Archie and Grauces Oatman’s family in Springford included five boys who were all active in hockey. Archie himself was credited in a 1929 article as “one of the greatest sport boosters that Tillsonburg every had.”

The 1905 photo showed Edward Eddie Cole, born in 1889, who became very famous, and ‘Tuffy’ Oatman. Checking their genealogy Tuffy could have been Arthur, born in 1888, or Elmer Ross born in 1894. Ross was very active in hockey although never gained the fame. However, much younger brother Warren Russell who was born the same year the photo was taken, also became celebrated.

Hockey was a fledgling sport in the early 1900s and Eddie was determined to make it his life. He started playing hockey, mostly in the winter, with a branch for a stick and no skates. He was soon on the Tillsonburg Juniors, but left in 1909 to play in the OHA league at Simcoe, signing his first professional contract with Waterloo in the 1909-10 season.

Next year he was on the Stanley Cup-winning Quebec club in the old National Hockey Association (predecessor of the NHL).

After that he played professional hockey back and forth from the east, then west coasts in both Canada and the U.S.
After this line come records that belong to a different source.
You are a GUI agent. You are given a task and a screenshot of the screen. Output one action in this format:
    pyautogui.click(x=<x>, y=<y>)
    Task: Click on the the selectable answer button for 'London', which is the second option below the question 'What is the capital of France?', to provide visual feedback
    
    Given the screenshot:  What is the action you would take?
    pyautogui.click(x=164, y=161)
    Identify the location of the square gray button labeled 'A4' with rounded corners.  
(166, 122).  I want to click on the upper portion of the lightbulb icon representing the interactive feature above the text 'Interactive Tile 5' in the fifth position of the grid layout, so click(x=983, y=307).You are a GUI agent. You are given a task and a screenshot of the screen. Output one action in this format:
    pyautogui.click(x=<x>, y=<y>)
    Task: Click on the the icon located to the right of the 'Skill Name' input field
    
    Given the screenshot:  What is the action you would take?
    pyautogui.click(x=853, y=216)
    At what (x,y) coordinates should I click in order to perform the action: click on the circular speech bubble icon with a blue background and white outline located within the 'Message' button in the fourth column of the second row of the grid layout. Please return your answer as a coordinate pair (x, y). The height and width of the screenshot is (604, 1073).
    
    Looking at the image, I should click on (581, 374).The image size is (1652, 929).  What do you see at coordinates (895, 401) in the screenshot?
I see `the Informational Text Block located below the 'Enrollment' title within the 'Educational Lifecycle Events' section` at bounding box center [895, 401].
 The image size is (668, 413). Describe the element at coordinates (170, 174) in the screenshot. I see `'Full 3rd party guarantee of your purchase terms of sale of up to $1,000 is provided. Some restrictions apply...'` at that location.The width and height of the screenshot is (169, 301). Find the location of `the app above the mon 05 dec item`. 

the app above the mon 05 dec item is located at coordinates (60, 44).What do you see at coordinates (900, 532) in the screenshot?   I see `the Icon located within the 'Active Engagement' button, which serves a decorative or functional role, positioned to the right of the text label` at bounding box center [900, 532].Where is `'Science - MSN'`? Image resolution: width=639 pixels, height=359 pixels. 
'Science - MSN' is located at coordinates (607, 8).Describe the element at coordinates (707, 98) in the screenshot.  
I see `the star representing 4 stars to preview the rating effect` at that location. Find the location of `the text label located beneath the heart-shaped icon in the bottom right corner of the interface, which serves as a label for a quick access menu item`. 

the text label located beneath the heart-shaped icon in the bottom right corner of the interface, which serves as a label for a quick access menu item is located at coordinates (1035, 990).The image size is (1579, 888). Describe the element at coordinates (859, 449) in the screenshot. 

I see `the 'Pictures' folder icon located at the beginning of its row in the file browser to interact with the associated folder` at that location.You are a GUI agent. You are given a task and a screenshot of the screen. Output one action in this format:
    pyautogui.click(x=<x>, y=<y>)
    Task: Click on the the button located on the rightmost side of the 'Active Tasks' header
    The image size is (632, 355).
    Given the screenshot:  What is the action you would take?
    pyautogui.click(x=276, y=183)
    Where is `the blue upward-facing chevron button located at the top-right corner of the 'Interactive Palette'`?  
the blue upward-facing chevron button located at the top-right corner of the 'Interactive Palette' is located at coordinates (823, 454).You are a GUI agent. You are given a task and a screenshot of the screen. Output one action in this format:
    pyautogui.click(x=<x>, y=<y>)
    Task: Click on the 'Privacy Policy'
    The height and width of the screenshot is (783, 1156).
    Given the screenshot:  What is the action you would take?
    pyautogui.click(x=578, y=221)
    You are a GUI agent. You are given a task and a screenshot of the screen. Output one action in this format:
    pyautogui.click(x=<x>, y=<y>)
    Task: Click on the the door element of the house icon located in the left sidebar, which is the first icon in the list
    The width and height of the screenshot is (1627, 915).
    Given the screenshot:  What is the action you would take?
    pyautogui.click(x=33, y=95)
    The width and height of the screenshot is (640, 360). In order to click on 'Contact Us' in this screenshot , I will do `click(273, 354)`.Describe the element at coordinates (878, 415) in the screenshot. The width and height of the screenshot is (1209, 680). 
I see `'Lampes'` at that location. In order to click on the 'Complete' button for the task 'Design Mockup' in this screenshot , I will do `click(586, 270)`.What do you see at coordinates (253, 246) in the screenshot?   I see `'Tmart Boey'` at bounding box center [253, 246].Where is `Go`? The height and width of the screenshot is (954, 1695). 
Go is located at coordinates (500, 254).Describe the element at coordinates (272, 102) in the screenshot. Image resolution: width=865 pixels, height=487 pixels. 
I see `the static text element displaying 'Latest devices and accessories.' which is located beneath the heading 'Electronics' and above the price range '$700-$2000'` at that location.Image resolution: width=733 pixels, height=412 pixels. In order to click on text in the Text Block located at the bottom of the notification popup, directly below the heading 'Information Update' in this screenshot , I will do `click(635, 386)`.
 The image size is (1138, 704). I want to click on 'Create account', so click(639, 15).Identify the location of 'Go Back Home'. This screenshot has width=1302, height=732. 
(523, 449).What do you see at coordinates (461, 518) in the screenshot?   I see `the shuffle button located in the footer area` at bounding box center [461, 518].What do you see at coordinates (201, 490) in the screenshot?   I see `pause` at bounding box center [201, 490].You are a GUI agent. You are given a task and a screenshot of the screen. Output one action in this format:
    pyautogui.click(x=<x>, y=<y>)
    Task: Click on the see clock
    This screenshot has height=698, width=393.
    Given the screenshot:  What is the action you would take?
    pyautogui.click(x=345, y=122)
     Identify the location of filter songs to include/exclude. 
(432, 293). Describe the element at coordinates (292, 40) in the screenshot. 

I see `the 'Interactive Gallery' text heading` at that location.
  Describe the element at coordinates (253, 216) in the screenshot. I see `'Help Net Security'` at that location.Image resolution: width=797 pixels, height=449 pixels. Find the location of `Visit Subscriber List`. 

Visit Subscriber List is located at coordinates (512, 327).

His teams included the Portland Rosebuds, 228th Battalion (1916), Victoria Aristocrats, Victoria Cougars, Calgary Tigers, Minneapolis Millers, Boston Tigers, Buffalo Americans (Majors), and St. Paul’s Saints. He played won league championships, four Stanley Cup finals (although he never played in the NHL), and was on a dozen all-star teams.

In the 1916-17 season, during the First World War, the 228th Battalion had ‘hockey star Eddie Oatman’, but when the team was to go overseas, Eddie was discharged for “special circumstances”.

When this story broke it made Eddie look bad as it implied he was hired to play for them when only enlisted men were supposed to be on the team. It was also illegal to wear the army uniform unless entitled to do so. Eddie rebutted, noting he had enlisted and had his physical, etc. His enlistment papers (#1007011) are available, showing he signed in Toronto, Nov. 1, 1916.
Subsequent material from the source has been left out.